Barrow, Kilmurry, Co. Kildare
Co. Kildare |
Barrows
In a field in Kilmurry, Co. Kildare, there is something that cannot be seen from the ground at all. A circular enclosure roughly twelve metres across lies buried beneath the soil, invisible to anyone walking past, yet legible from above as a faint discolouration in a crop. These cropmarks form when buried features, ditches, walls, or mounds, affect how plants grow over them. Soil above a filled-in ditch retains more moisture and nutrients, so the crop above it grows fractionally taller or greener, and from altitude the outline of something long gone suddenly reappears.

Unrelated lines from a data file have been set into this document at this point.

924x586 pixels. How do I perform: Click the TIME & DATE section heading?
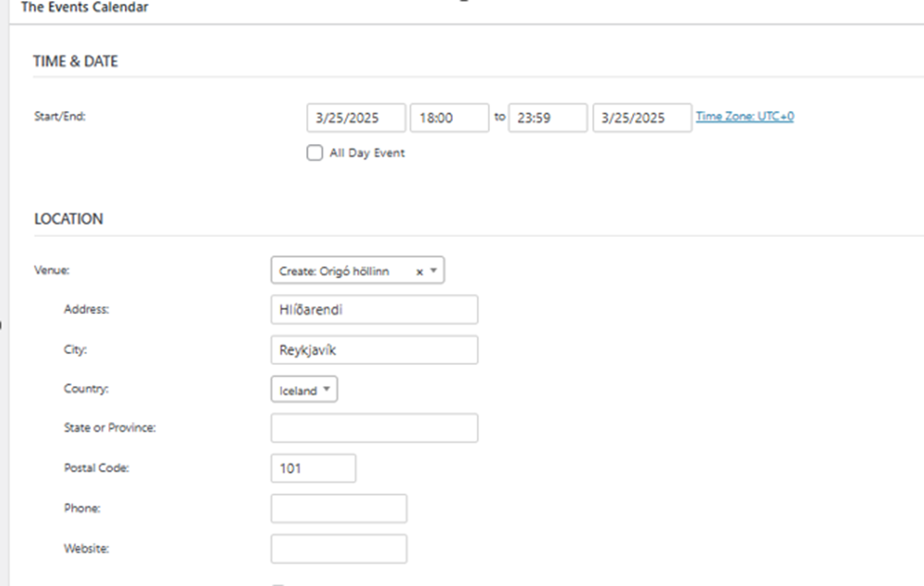[x=76, y=62]
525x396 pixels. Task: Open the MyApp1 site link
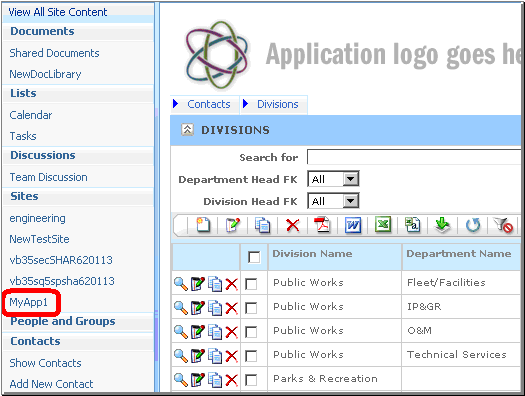click(x=28, y=302)
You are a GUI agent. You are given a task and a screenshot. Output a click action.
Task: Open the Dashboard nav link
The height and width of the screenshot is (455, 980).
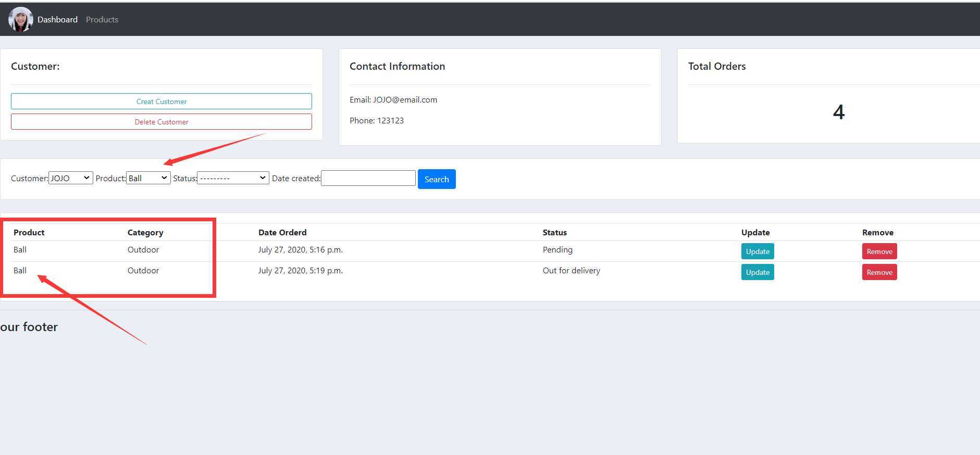point(57,19)
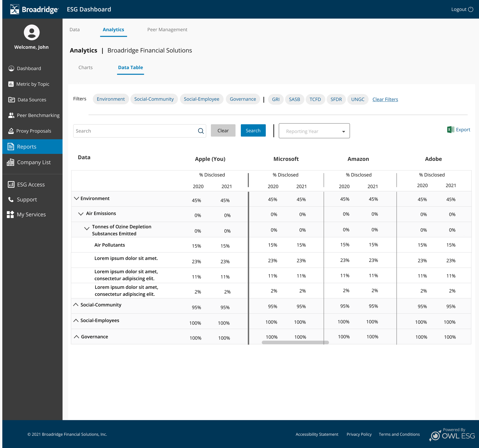Select the Peer Benchmarking people icon

pos(11,115)
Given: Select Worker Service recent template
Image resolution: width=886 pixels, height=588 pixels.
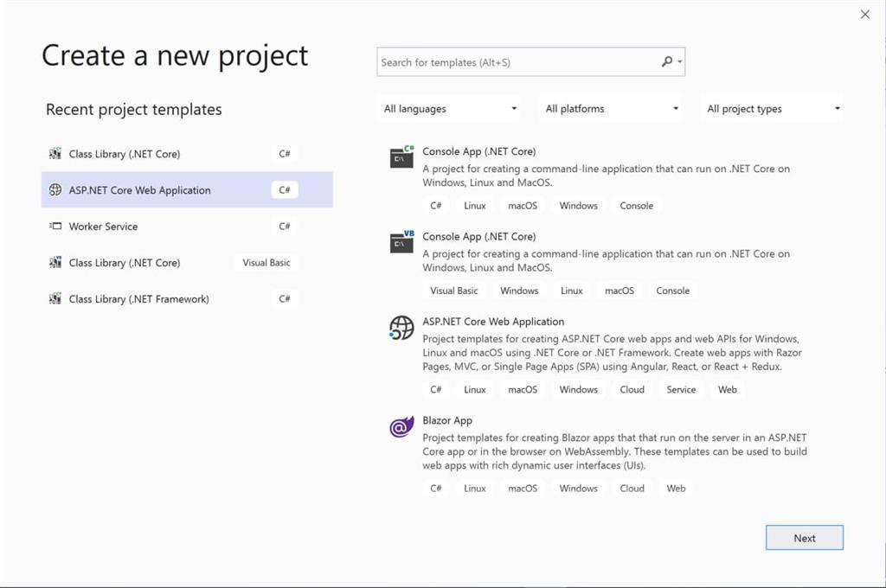Looking at the screenshot, I should pyautogui.click(x=104, y=227).
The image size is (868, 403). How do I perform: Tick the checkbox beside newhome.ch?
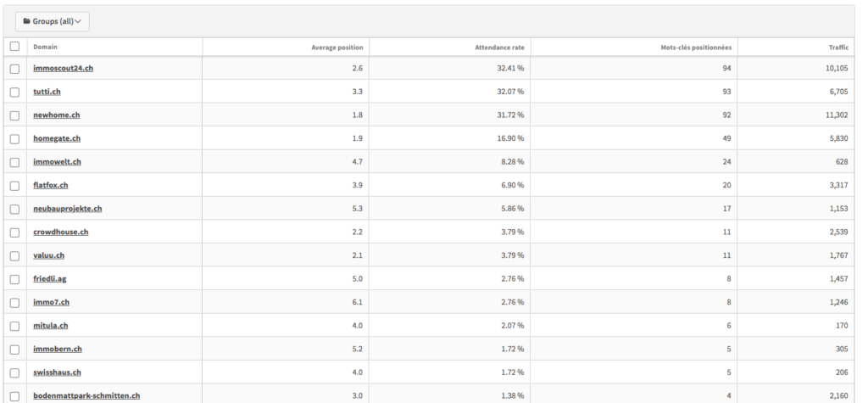pyautogui.click(x=15, y=115)
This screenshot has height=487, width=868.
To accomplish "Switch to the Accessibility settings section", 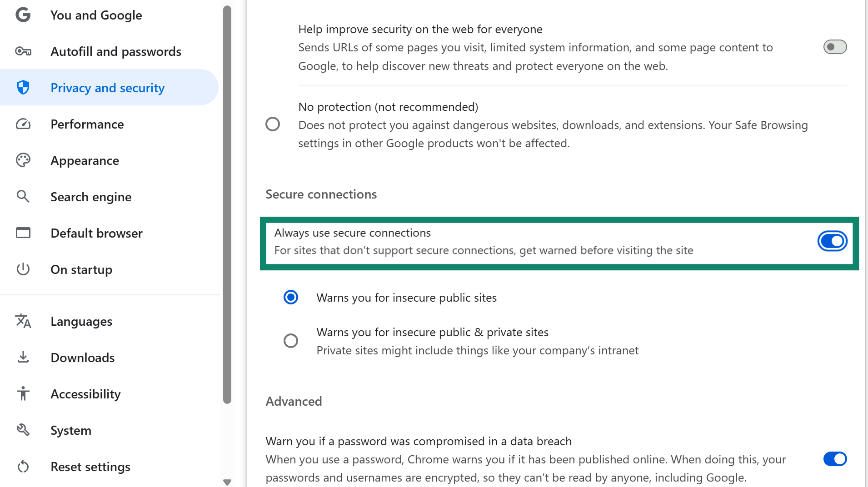I will [85, 393].
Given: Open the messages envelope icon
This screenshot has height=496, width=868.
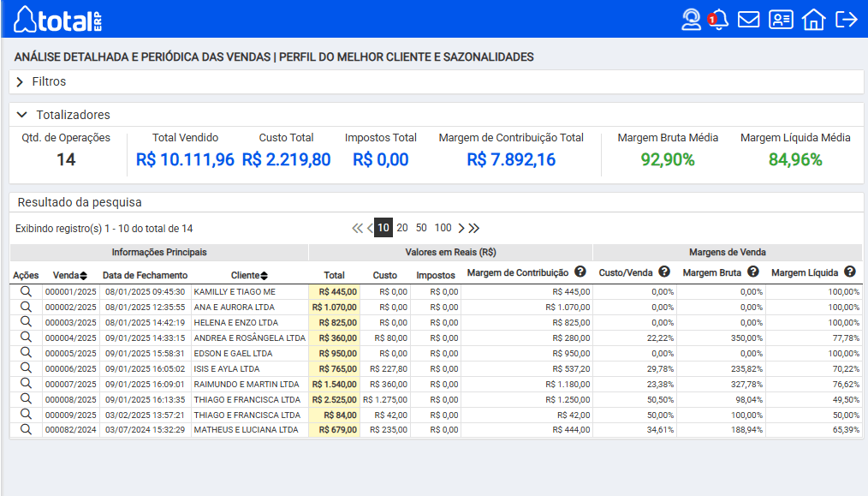Looking at the screenshot, I should coord(749,19).
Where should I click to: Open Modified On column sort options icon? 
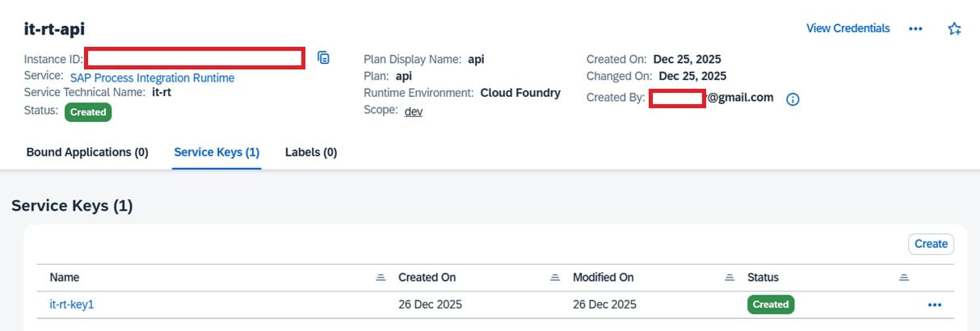[730, 278]
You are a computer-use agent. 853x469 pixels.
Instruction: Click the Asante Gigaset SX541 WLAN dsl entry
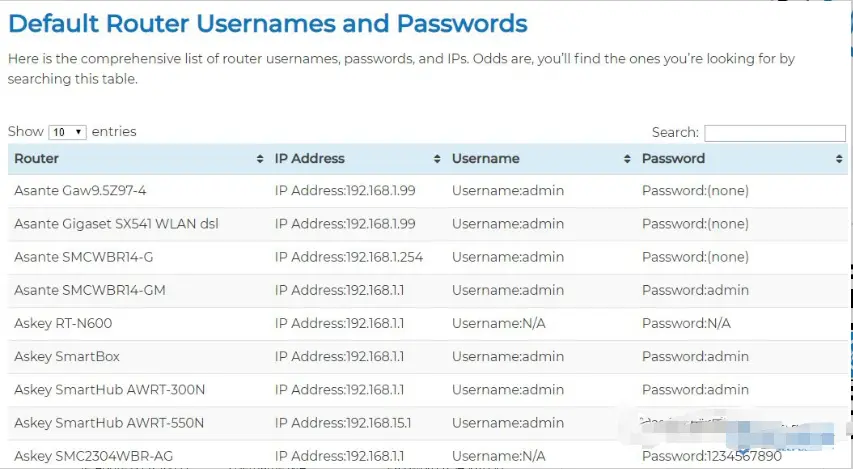point(116,224)
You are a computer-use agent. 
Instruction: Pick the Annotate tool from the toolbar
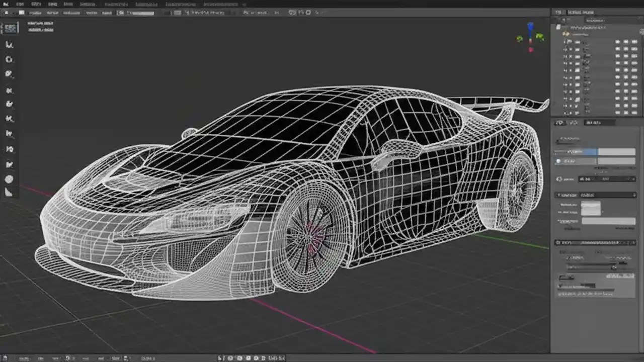(x=9, y=134)
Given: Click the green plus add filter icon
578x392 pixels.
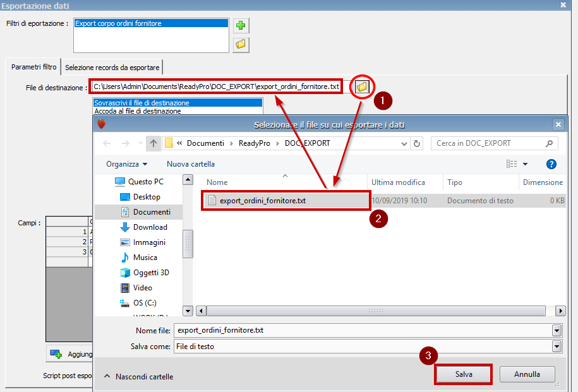Looking at the screenshot, I should point(241,26).
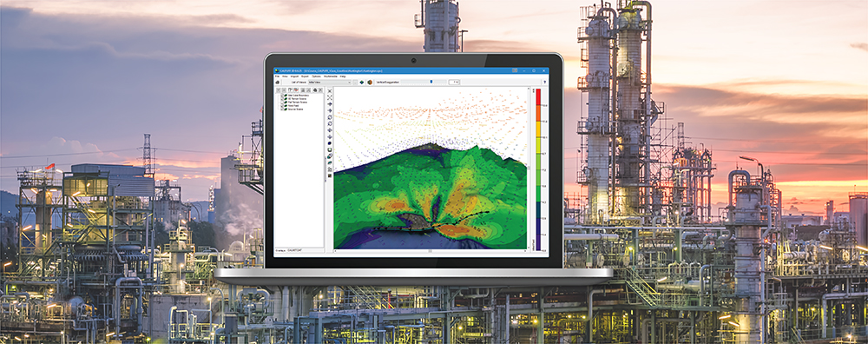The width and height of the screenshot is (868, 344).
Task: Click the top X icon in vertical toolbar
Action: pyautogui.click(x=329, y=91)
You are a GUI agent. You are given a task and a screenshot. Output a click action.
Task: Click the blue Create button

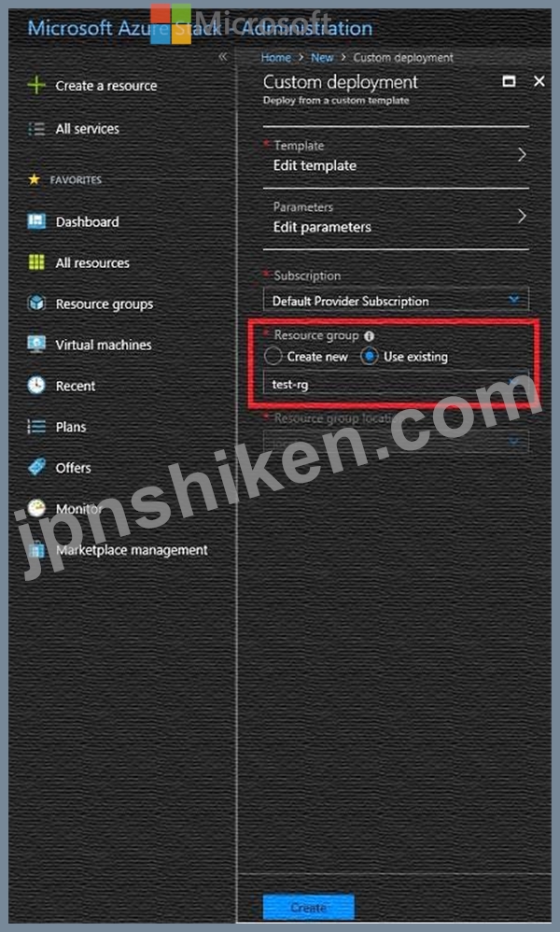coord(308,908)
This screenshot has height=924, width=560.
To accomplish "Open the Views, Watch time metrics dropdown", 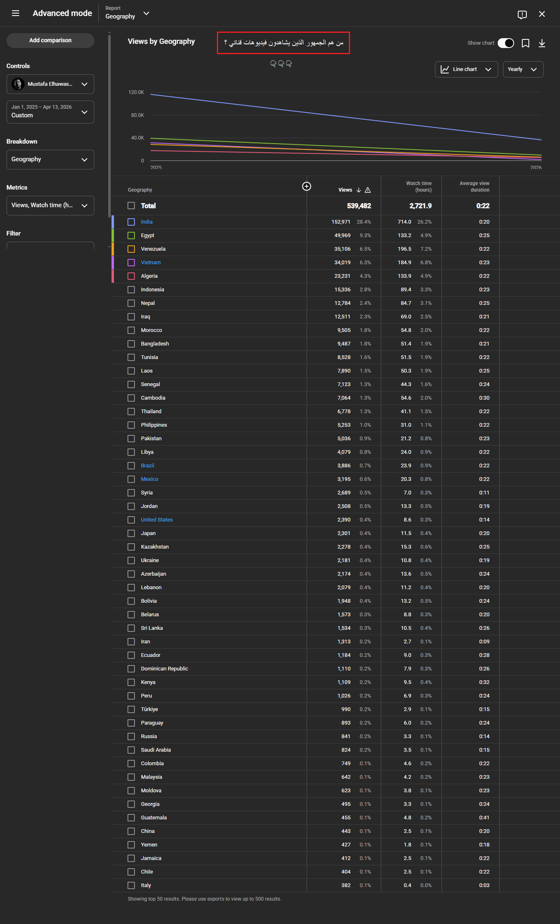I will pos(50,206).
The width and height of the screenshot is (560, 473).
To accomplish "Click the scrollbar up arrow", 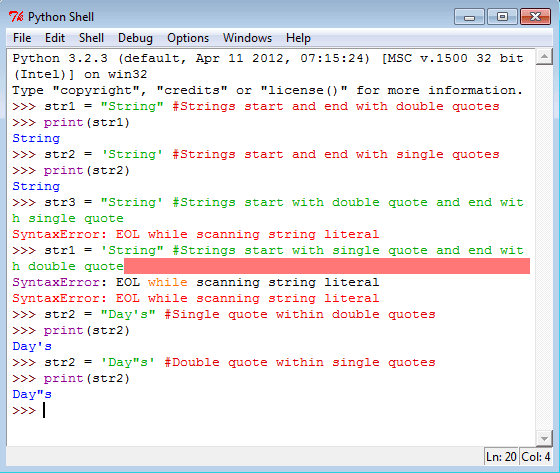I will pyautogui.click(x=544, y=57).
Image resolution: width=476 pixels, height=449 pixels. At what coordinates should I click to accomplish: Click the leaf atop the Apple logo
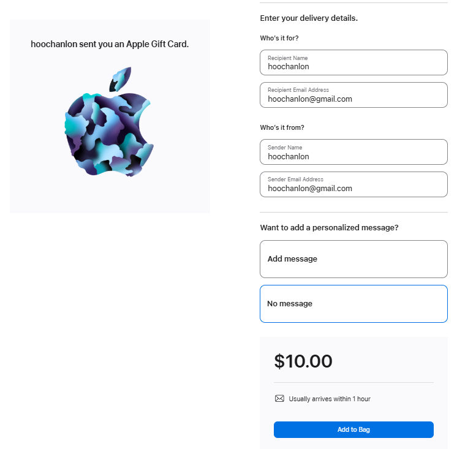pyautogui.click(x=120, y=79)
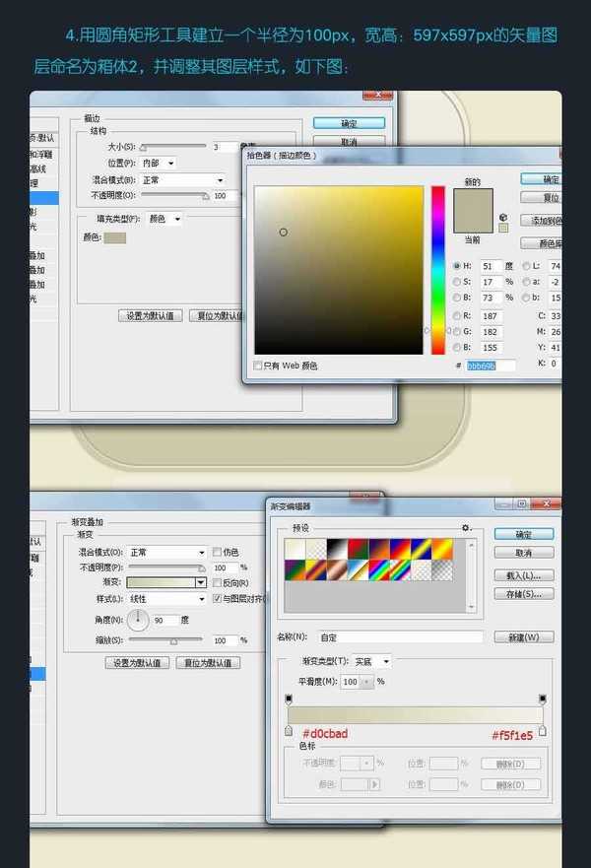Open the 位置 position dropdown set to 内部
Image resolution: width=591 pixels, height=868 pixels.
158,163
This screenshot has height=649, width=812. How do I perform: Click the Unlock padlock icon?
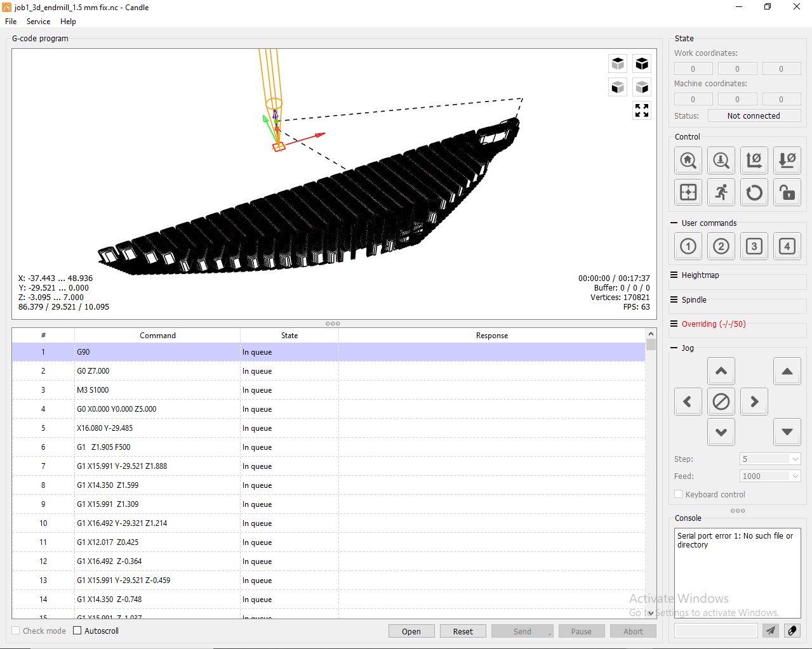point(787,192)
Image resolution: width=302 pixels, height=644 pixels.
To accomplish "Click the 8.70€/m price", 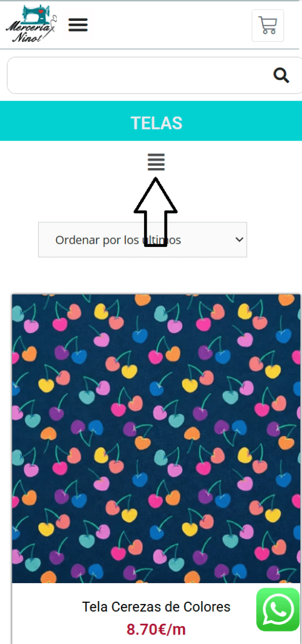I will coord(156,629).
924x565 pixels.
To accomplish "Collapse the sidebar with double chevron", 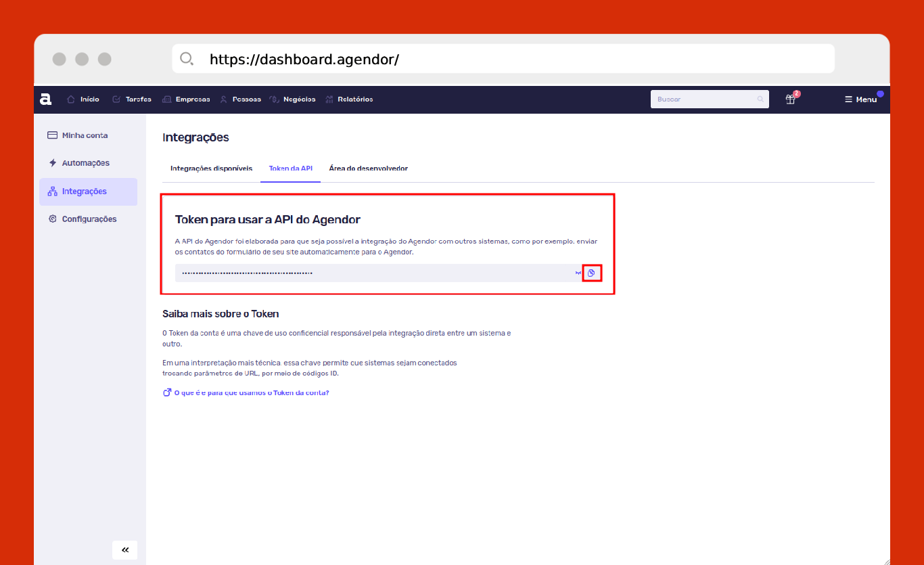I will [125, 549].
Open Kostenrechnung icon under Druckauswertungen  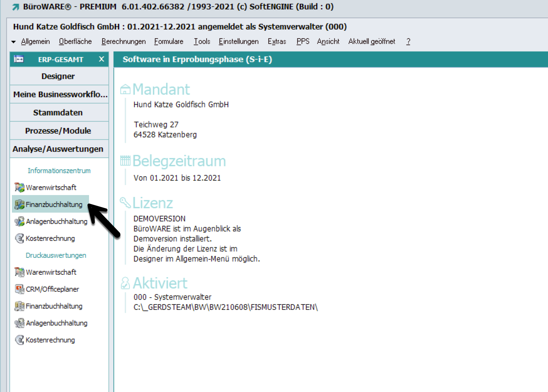(19, 340)
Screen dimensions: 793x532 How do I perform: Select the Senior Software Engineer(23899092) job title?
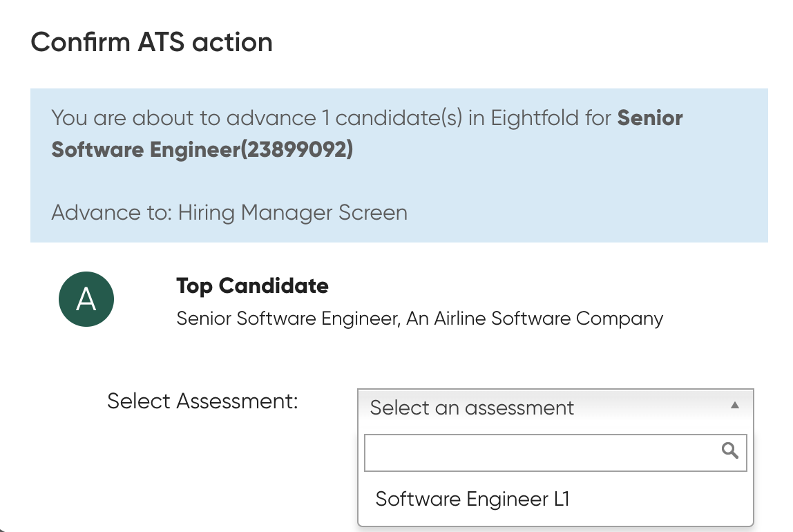(x=367, y=133)
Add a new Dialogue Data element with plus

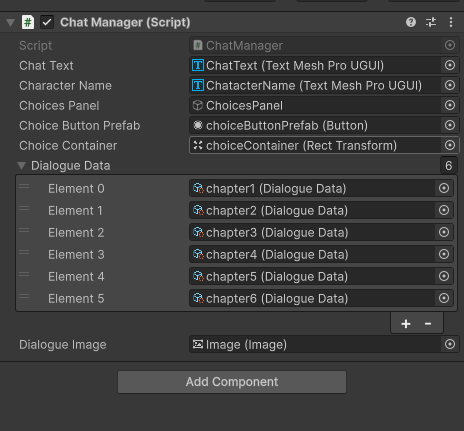[x=406, y=324]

The enclosure at Kilmurry came to light through aerial imagery captured on 28 June 2018 and was subsequently compiled by Caimin O'Brien, drawing on details provided by Edward O'Riordan. At approximately twelve metres in diameter, the circular form is consistent with a range of early features found across the Irish midlands, from ring-barrows, which are low funerary mounds enclosed by a surrounding ditch, to small enclosures associated with early settlement. Without excavation, the precise function and date of this particular feature remain unknown. What is certain is that the ground here holds a structure of some kind, one that left its mark on the earth deeply enough to be still traceable more than a thousand years, or perhaps several thousand years, after it was made.